> EXERCISE DIRECTIONS:
Render the lines from the one containing "will (x=264, y=17)." through the one containing "will (x=171, y=514).", inclusive, as a JSON list of strings, one string per line, with blank lines omitted.

★ ★ ★ ★

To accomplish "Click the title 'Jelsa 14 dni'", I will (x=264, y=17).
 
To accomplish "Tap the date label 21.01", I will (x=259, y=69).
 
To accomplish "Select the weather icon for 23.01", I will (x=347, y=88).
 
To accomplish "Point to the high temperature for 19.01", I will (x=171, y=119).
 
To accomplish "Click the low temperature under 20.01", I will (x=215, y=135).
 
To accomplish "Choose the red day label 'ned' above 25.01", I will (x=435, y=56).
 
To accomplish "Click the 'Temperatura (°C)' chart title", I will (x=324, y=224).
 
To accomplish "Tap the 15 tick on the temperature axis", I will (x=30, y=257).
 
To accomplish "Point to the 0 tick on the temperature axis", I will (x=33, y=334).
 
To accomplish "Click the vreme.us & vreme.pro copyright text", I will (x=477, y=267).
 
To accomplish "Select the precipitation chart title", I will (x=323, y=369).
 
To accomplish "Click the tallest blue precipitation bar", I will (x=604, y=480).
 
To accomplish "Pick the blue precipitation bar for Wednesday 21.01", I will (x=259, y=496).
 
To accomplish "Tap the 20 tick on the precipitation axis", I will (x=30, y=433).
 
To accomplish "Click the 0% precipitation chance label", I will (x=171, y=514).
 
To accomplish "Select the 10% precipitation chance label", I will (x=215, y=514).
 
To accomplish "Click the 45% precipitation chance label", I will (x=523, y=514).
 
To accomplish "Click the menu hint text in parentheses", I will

★ ★ ★ ★

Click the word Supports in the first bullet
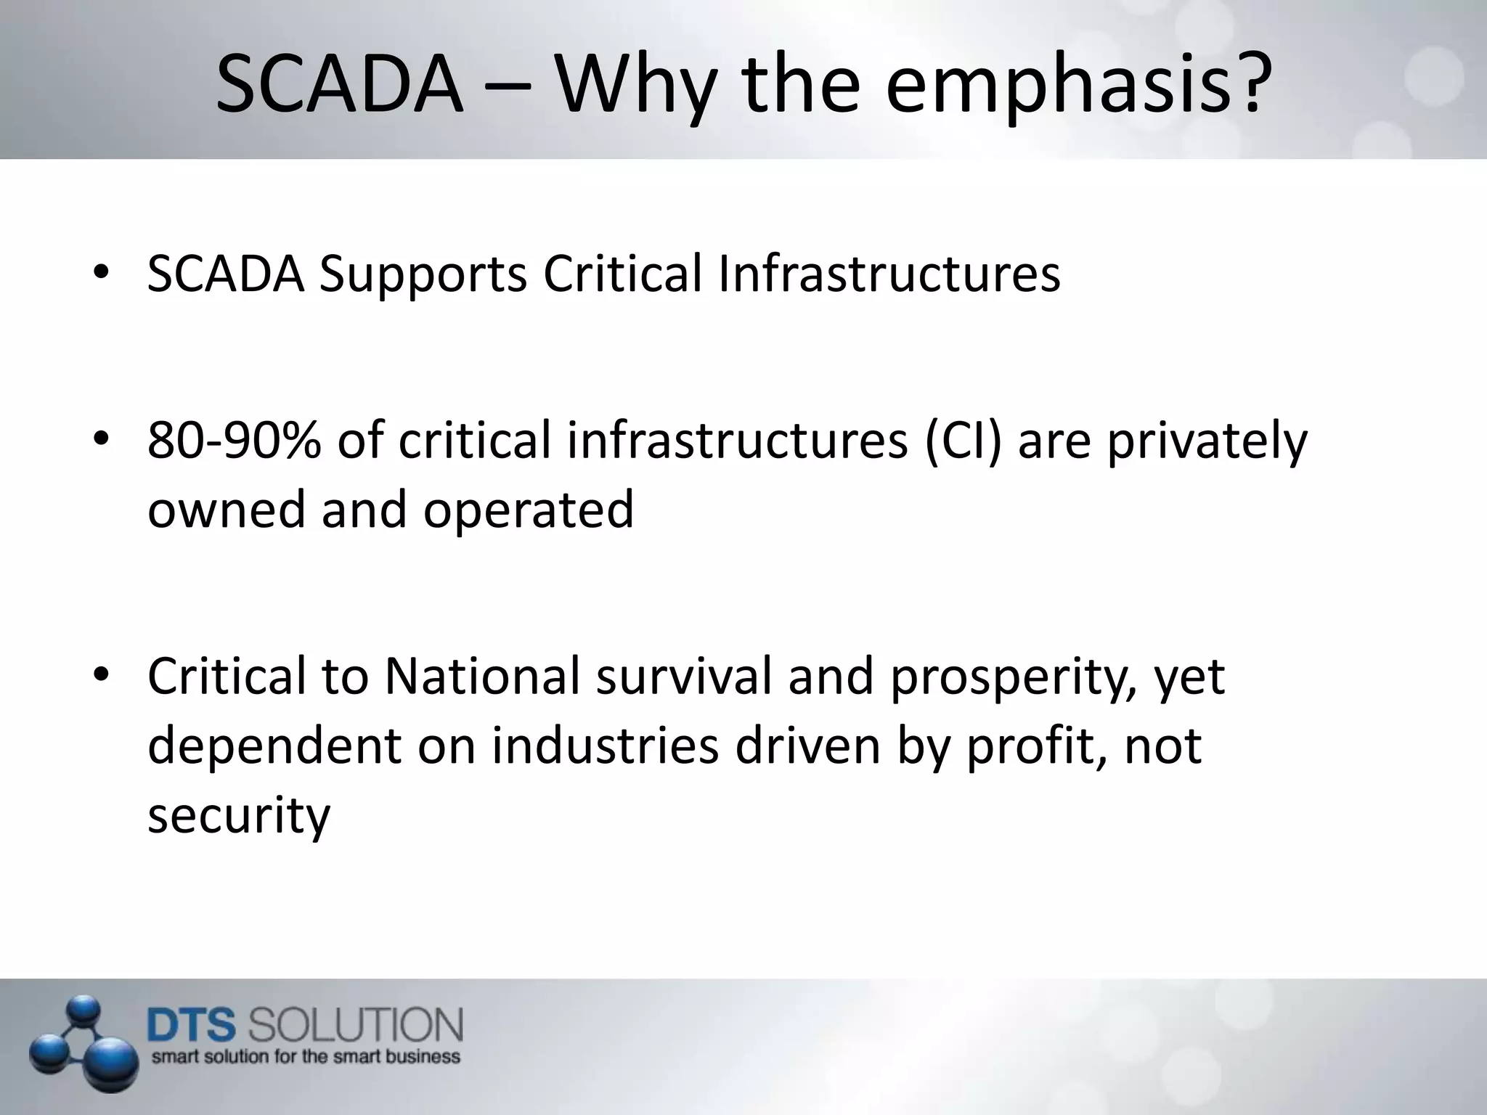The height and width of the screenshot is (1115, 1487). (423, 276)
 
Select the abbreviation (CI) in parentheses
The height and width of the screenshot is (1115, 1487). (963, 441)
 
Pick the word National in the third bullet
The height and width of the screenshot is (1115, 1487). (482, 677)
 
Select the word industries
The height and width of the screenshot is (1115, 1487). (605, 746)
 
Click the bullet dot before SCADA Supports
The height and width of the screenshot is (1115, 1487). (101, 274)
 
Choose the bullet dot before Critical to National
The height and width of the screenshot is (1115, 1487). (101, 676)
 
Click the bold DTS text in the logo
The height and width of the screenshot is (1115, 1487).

★ ★ ★ ★

> TASK OUTPUT:
[
  "To accomplish \"Click the title 'Jelsa 14 dni'\", I will (x=264, y=17).",
  "To accomplish \"Tap the date label 21.01\", I will (x=259, y=69).",
  "To accomplish \"Select the weather icon for 23.01\", I will (x=347, y=88).",
  "To accomplish \"Point to the high temperature for 19.01\", I will (x=171, y=119).",
  "To accomplish \"Click the low temperature under 20.01\", I will (x=215, y=135).",
  "To accomplish \"Choose the red day label 'ned' above 25.01\", I will (x=435, y=56).",
  "To accomplish \"Click the 'Temperatura (°C)' chart title\", I will (x=324, y=224).",
  "To accomplish \"Tap the 15 tick on the temperature axis\", I will (x=30, y=257).",
  "To accomplish \"Point to the 0 tick on the temperature axis\", I will (x=33, y=334).",
  "To accomplish \"Click the vreme.us & vreme.pro copyright text\", I will (x=477, y=267).",
  "To accomplish \"Select the precipitation chart title\", I will (x=323, y=369).",
  "To accomplish \"Click the tallest blue precipitation bar\", I will (x=604, y=480).",
  "To accomplish \"Pick the blue precipitation bar for Wednesday 21.01\", I will (x=259, y=496).",
  "To accomplish \"Tap the 20 tick on the precipitation axis\", I will (x=30, y=433).",
  "To accomplish \"Click the 0% precipitation chance label\", I will (x=171, y=514)."
]